▶ [Record excerpts]:
┄┄┄┄┄┄┄┄┄┄

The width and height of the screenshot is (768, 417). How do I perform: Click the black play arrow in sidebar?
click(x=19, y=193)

┄┄┄┄┄┄┄┄┄┄

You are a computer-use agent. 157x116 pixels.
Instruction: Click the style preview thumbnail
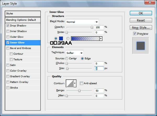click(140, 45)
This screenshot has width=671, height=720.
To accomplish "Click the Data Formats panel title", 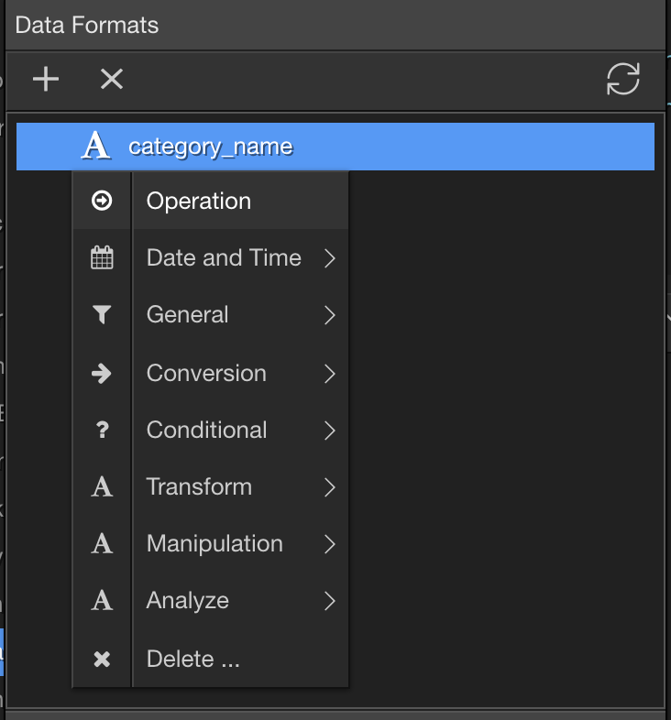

┄┄┄┄┄┄┄┄┄┄

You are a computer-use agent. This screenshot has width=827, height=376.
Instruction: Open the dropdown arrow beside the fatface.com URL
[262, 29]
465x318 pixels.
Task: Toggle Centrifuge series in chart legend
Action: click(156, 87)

┄┄┄┄┄┄┄┄┄┄

▶ [Aim]:
Count how many lines in the rows above contain the word "pixels". Reply with the number only.

▶ [Finished exercise]:
2